Possibly. Researchers just tested a combo pill containing low doses of two blood pressure medications, a statin and a medication that keeps you from retaining excess fluid. They estimated that taking the polypill over a year reduced the risk of heart disease and blood vessel disease by 25% in a group of low-income Americans.
"The polypill is not a new concept. It's been around for a couple of decades, but most of the research has been overseas in low- to mid-income countries," said study author Dr. Daniel Munoz. He's a cardiologist at Vanderbilt University Medical Center in Nashville, Tenn.
"This simple strategy may offer key advantages in preventing cardiovascular disease, especially to those in underserved populations." Munoz said.
British researchers recently came to the same conclusion. Their polypill had two blood pressure medications, one statin and aspirin, and it cut the risk of life-threatening heart problems in an Iranian population by more than one-third over five years. That study was published in August in The Lancet.
One reason the medication may have worked so well in the current study is that people actually took it. Munoz said that when people are prescribed multiple medications, fewer than half take the drugs as often as they should. In this study, people took the polypill 86% of the time.
"The simplicity of a single daily pill is hard to overstate," Munoz said.
The researchers recruited just over 300 people in Alabama for the study. The group was 96% black, and three-quarters of the group had an income of less than $15,000 a year. Half received the polypill and the other half received usual care at a local community health center.
Many of the study volunteers were obese and nearly half had significantly high blood pressure.
The polypill used in the study cost about $26 a month to make, but was given to study volunteers at no cost. Munoz said he's not sure what the cost might be if the drug was commercially manufactured.
After a year, systolic blood pressure (the top number in a blood pressure reading) went down by 9 mm Hg, compared to 2 mm Hg in the usual care group. LDL cholesterol - the "bad" kind - dropped by an average of 15 milligrams per deciliter (mg/dL) in the polypill group versus 4 mg/dL in the usual care group.
During the study, people could take additional medications as necessary.
"When we use a polypill, it's important to recognize that one size may not fit all," Munoz said. And the low doses used in the polypill allow doctors to add medications as necessary, while still giving some protection to those who might not always have access to care.
Dr. Chadi Alraies, a cardiologist with Detroit Medical Center's Heart Hospital, reviewed the findings.
"The polypill has been proposed multiple times, and could have a big public health impact. This study showed a big jump in compliance to the medication," he said, adding that it could be especially helpful for patients who have low access to health care.

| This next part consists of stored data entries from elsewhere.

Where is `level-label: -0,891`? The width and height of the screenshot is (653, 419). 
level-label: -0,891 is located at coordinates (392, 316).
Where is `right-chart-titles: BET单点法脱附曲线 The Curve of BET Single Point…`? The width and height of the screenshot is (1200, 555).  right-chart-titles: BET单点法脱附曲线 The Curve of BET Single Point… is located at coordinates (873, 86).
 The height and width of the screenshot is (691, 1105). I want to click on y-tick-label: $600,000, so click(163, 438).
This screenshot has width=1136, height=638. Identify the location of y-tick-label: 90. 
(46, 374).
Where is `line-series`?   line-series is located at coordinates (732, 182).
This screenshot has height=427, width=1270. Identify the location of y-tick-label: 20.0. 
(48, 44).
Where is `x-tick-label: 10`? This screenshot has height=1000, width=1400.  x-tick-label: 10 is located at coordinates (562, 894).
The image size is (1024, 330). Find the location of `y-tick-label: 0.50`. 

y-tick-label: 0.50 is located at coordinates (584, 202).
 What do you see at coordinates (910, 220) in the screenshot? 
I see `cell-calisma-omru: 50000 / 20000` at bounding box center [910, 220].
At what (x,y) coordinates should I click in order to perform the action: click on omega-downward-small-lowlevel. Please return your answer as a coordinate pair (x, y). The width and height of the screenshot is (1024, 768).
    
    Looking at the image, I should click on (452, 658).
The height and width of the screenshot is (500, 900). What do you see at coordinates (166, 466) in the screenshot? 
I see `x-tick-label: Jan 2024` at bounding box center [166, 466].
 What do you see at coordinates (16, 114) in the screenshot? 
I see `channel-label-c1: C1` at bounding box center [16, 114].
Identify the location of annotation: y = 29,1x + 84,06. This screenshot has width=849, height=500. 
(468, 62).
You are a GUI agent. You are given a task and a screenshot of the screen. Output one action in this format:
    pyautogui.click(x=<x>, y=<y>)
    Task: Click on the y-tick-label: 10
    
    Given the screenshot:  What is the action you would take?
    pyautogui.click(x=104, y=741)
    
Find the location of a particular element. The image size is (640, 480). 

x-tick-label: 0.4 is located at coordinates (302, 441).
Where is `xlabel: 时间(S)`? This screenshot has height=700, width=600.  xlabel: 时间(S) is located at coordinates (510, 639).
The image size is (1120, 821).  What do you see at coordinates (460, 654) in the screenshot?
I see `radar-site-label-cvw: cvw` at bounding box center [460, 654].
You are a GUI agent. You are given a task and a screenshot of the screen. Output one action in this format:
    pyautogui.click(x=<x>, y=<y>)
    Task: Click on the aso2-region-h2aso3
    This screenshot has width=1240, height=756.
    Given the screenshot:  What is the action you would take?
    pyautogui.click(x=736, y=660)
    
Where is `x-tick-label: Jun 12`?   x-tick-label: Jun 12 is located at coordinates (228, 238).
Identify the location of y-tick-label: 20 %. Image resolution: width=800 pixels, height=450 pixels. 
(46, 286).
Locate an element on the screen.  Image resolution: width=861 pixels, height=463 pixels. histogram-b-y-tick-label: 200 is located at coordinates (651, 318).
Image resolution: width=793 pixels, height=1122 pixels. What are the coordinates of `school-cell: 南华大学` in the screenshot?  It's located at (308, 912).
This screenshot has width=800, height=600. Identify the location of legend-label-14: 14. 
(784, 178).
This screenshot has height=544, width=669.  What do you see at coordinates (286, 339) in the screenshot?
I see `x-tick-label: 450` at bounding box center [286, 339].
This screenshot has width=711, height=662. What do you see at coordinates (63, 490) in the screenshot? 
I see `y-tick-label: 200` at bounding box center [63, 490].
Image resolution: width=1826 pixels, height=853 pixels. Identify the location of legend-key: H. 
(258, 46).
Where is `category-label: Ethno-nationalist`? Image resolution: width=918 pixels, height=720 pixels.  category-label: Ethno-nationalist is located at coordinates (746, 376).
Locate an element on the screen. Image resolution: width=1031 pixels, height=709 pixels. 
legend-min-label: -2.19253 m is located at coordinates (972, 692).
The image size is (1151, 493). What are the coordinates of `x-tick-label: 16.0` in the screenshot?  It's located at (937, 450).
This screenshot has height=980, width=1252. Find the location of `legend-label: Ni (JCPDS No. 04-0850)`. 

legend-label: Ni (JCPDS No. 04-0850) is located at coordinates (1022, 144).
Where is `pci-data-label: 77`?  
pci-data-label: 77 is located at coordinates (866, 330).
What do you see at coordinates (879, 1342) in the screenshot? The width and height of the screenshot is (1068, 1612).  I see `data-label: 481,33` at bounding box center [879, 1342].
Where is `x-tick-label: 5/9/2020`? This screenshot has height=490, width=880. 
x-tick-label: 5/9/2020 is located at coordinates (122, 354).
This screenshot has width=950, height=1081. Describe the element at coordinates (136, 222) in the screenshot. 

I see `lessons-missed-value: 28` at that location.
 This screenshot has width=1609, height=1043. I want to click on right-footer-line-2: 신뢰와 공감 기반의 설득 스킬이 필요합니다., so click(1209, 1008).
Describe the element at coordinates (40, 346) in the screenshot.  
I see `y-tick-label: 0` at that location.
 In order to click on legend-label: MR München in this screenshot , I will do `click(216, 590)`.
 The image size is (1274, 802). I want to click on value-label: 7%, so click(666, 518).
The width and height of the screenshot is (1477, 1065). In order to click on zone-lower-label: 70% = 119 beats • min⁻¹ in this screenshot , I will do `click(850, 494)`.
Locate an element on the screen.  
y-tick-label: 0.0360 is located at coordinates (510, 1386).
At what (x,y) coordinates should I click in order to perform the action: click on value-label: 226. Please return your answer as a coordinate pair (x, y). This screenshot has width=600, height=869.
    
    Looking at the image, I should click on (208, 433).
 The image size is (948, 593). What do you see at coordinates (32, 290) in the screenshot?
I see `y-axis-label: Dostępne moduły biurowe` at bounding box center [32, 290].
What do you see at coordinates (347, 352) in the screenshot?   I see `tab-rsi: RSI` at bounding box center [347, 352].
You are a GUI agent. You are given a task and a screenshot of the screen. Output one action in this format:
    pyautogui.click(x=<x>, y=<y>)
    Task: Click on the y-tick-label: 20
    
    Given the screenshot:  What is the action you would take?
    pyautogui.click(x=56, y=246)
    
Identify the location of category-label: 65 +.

Both experts said the dosages of the medications used have a low risk of side effects.
"Despite everything we've learned about treating and preventing cardiovascular disease, certain people have been left behind and there's still a huge disparity in access to care. The polypill is an example of the creativity and innovation that's going to be necessary to bridge that gap," Munoz said.
The study was published Sept. 18 in the New England Journal of Medicine.